Può accedere alla morte assistita il paziente maggiorenne colpito da una «malattia grave e incurabile», fonte di sofferenza «grave, cronica e inabilitante, causa di sofferenza intollerabile» e che comporti «dipendenza assoluta dal sostegno tecnologico». No, non è il disegno di legge sul suicidio assistito che andrà in discussione in Parlamento a settembre – così pare –, ma la legge spagnola sull’eutanasia in vigore da più di tre anni (fu approvata il 18 marzo 2021) che l’anno scorso ha portato a morte 750 persone, un terzo in più dell’anno prima.

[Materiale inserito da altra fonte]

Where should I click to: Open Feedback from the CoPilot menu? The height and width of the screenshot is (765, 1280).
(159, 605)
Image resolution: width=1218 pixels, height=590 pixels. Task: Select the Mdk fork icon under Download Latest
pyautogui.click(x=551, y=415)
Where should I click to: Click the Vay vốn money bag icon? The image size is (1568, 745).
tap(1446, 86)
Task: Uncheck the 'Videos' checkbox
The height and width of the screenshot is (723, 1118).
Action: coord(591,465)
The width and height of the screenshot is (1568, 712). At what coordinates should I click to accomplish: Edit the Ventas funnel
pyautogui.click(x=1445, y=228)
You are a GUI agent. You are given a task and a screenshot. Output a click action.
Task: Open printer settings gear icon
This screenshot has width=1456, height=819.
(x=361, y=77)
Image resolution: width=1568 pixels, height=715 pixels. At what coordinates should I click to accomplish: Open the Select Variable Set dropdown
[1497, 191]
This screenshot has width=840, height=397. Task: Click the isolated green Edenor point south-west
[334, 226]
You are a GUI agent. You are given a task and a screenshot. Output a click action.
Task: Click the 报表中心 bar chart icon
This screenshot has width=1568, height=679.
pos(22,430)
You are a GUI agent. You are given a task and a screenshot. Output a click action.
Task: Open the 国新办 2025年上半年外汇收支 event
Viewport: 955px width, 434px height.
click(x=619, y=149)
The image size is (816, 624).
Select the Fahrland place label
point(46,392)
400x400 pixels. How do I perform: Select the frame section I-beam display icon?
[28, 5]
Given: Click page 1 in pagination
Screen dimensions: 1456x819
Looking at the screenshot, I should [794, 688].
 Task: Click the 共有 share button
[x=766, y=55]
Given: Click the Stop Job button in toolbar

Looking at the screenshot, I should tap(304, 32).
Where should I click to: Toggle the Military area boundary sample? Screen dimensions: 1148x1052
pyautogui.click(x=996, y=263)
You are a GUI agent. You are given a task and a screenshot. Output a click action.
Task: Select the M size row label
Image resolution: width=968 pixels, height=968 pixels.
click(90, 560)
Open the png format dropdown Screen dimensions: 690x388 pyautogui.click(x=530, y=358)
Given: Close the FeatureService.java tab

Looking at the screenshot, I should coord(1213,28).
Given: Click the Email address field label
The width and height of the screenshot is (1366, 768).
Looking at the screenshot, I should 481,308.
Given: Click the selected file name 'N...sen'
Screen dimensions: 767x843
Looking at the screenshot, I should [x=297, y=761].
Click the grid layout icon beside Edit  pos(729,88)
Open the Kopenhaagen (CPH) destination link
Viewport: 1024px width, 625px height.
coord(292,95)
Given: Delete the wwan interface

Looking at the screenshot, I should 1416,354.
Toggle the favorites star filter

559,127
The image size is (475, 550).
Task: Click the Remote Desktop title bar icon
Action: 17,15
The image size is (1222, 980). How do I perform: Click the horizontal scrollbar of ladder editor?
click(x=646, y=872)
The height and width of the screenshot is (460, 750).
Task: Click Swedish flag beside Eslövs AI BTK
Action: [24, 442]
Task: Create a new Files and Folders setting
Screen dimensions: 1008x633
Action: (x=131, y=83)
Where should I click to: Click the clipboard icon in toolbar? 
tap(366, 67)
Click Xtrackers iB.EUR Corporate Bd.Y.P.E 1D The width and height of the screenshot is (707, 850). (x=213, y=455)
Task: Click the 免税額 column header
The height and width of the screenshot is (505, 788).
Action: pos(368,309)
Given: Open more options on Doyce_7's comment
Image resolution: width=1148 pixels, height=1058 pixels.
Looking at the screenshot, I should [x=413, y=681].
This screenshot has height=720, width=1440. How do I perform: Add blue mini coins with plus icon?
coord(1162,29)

Una legge simile, che dopo la nuova sentenza della Corte costituzionale italiana in materia di suicidio assistito sembra persino più prudente delle ipotesi che circolano in Italia, non solo ha aperto le porte a casi tutt’altro che eccezionali, come dimostrano i numeri in rapidissima crescita, ma non sembra in grado di risolvere gli stessi casi controversi sui quali oggi in Italia viene ancora applicato il “favor vitae”.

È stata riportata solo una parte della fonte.